Published last fall during the hubbub of CBS's controversial decision to air and then cancel a less than flattering portrayal of Ronald and Nancy Reagan starring James Brolin and Judy Davis, Reagan: A Life in Letters is not a complete collection of letters, but it is comprehensive enough to provide a sweeping view of the man and his beliefs. It discounts the notions that this was a man who was flighty. On the contrary, in reading the collection one gets the intimate sense that this was a man who though perhaps not on the level intellectually of a Nixon or Clinton, endeavoured to fulfill the office of President with careful thought and a worthy disposition. The great novelty of this book is the fact it contains letters written when Reagan was a young man, as well as when he was much older. In fact, one of the more recent letters is that 1994 epistle whereupon Reagan wrote to the American people disclosing the fact he was suffering from Alzheimer's disease. In the book's introduction, the editors write that the medium to which the former President chose to inform his "fellow Americans" was worthy of attention: "He might have used television or radio, but instead he said goodbye in a letter."
Reagan: A Life in Letters includes letters from a wide cross section of American and world figures. It also includes letters from 'ordinary' Americans invariably touched by Reagan's work, whether as an actor or as a politician. Besides letters to Margaret Thatcher or Richard Nixon or Barry Goldwater, there are warm personal letters to Lorraine Wagner, a woman who was once president of his fan club, when he was an actor. There are warm notes to celebrities like Ella Fitzgerald thanking her for performing at the White House, to Bob Hope, commiserating on the death of Hope's brother. There's also a note to Johnny Carson, thanking him for a campaign donation. The set of letters I found particularly warm and pleasant were the series of correspondence had with one Ruddy Hines. Hines, six-years-old in 1984, began writing to President Reagan well into 1988 at the end of his presidency. Hines, a black student in Washington, D.C. began a pen pal relationship that years later, makes for delightful reading. Obviously, it is a curious contrast seeing a young African-American boy corresponding with a rich, powerful white man. Nevertheless, it is obvious that both enjoyed each other's letters and gifts, with Reagan exuding a keen interest in the young lad's schooling and interests, indulging him by answering his inane yet inquisitive questions. For example, young Ruddy's asked about whether the President was still able to ride horses to whether Mikhail Gorbachev spoke any English or if he always needed an interpreter.

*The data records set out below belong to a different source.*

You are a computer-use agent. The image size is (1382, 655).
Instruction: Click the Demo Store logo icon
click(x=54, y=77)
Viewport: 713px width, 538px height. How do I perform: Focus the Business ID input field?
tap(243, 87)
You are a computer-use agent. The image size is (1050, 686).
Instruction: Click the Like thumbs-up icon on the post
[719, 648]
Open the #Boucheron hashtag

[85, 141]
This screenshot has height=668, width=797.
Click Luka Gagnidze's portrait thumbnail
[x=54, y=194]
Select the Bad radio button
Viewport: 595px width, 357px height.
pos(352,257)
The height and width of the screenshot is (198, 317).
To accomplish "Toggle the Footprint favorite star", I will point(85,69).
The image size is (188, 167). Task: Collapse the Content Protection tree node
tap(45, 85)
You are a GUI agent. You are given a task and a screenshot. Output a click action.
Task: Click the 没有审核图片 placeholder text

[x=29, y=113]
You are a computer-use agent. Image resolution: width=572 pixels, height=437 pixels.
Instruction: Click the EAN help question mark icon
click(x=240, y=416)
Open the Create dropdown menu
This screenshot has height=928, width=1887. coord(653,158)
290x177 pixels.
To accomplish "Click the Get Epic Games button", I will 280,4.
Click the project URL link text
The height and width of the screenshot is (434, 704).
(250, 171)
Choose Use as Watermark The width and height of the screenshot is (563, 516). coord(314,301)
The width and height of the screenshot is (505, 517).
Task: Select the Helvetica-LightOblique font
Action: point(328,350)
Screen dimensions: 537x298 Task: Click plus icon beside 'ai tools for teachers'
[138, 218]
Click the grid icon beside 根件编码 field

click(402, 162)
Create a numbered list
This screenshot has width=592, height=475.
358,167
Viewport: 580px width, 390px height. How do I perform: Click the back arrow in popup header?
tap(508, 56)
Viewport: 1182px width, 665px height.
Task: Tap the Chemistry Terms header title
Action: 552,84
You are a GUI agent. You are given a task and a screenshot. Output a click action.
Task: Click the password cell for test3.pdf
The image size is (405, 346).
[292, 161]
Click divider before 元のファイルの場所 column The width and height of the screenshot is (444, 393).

Ronald Reagan turns 93 today. It's been nearly a decade since he began that long goodbye to his beloved American people, with his ever-beloved Nancy by his side. In the decade since, people have assessed and re-assessed Reagan's life and his contributions to American life, political or otherwise. While Edmund Morris, in the course or writing his biography of Reagan, Dutch, altered his opinion of Reagan from that of him being an "airhead" to being an enigma, those that discount Reagan's sincerity or his understanding of politics and policy, would be commended to reading Reagan: A Life in Letters. It is a glimpse into a man who was very much "The Great Communicator" his admirers claimed, and which he so obviously was.
Reagan: A Life in Letters, Edited with an Introduction and Commentary by Kiron K. Skinner, Annelise Anderson, and Martin Anderson (with a Foreword by George P. Shultz), published by The Free Press (ISBN: 074321966X), is $55.00 CDN ($35.00 USD).